Wood pellet plant delays Richmond County project

Enviva rep: Hamlet plant still has green light

By Kevin Spradlin
PeeDeePost.com

ROCKINGHAM — A representative of the wood pellet manufacturing company requested a delay on the incentive program by the Richmond County commissioners.

Glenn Gray, project manager for Maryland-based Enviva, asked the Richmond County Board of Commissioners on Monday for the delay because the company’s other proposed plant, in Sampson County, experienced setbacks. The delay at the one has an immediate effect on the Richmond Count project, Gray said.

Kevin Spradlin | PeeDeePost.com Glenn Gray, project manager with Enviva, requests the Richmond County Board of Commissioners approve a delay to the Hamlet project.

Kevin Spradlin | PeeDeePost.com
Glenn Gray, project manager with Enviva, requests the Richmond County Board of Commissioners approve a delay to the Hamlet project.

The company announced in September plans to build two plants that would create a combined 160 permanent jobs between the two facilities by the end of 2017 with an investment of more than $214.2 million. Enviva is one of the world’s largest producers of wood pellets made from a mix of low-grade wood resources, all of which are byproducts of the traditional sawtimber industry.  Enviva wood pellets are high in density and have similar operational benefits to the coal they replace.

The Richmond County plant is be constructed along State Route 177 North across from CSX. Gray told commissioners during their regular monthly public meeting that closing on that property has not yet been finalized, but that the permitting process in Sampson County has pushed everything back.

“Closes don’t always move as smoothly as you’d like,” Gray said.

The permit for the Sampson County plant was approved only about 10 days ago, Gray said, and only now is the site being prepared for construction.

It was, he said, “a complicated permit process,” one that “has taken considerably longer than we expected.”

Gray did not blame the state Department of Environment and Natural Resources for the delay. Instead, he credited them with being helpful through a complex process that took nearly six months longer than expected.

Gray assured the commissioners there was no reason to lose faith in the project. He reminded them that Gov. Pat McCrory has required that the company have both plans operational by the end of 2016 “or we lose the incentives.”
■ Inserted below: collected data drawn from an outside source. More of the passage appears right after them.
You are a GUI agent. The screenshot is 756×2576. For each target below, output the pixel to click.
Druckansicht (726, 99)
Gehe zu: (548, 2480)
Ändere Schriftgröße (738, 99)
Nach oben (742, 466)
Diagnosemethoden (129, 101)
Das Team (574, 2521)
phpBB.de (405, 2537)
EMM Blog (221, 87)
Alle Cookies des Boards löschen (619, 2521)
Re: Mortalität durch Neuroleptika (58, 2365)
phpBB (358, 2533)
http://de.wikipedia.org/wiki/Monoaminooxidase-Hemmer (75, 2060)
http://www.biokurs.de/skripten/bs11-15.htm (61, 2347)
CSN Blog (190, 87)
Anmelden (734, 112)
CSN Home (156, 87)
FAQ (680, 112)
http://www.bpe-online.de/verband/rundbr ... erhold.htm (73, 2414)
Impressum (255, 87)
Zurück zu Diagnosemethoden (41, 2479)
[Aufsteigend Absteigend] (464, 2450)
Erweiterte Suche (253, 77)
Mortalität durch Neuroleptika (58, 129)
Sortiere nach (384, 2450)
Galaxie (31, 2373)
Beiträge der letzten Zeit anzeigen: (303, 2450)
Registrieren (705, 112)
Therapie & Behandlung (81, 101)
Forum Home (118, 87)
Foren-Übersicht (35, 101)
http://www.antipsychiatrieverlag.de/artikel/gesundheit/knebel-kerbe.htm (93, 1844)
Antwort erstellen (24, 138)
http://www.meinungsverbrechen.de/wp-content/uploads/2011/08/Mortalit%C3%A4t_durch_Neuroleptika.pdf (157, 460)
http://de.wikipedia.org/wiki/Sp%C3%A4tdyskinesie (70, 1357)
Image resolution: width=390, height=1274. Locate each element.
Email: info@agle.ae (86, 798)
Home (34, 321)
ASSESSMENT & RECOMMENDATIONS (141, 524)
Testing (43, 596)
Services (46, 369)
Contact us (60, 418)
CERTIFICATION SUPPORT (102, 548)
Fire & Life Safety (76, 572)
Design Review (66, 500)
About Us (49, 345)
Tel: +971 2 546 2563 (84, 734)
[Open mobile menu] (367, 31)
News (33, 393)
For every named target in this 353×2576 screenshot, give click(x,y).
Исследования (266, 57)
The plan now is to begin construction in Hamlet by the end of 2015 and have the plant operational around August, he said.

The original plan had the Sampson County plant being built first. That remains the goal, Gray said. In the meantime, the company has moved forward in building a port facility — a $45 million investment — and purchasing equipment for two plants, not just one.

“I can understand the apprehension what’s going on,” perhaps reading the faces and body language of some of the seven commissioners. “Every project we’ve ever announced, we’ve built. Our intentions are to be moving forward… but we have had some delays.”

The commissioners unanimously approved the request. Chairman Kenneth Robinette said after the vote that the county might have lost the project altogether had it not approved the request for a delay.

The commissioners also approved the addition of a sentence to the contract between the county and Enviva that reflects state code: that the project does not request a State Environmental Policy Act review or investigation.

County Manager Rick Sago called that request “reasonable” and that it generally formalizes what’s already on the books as law.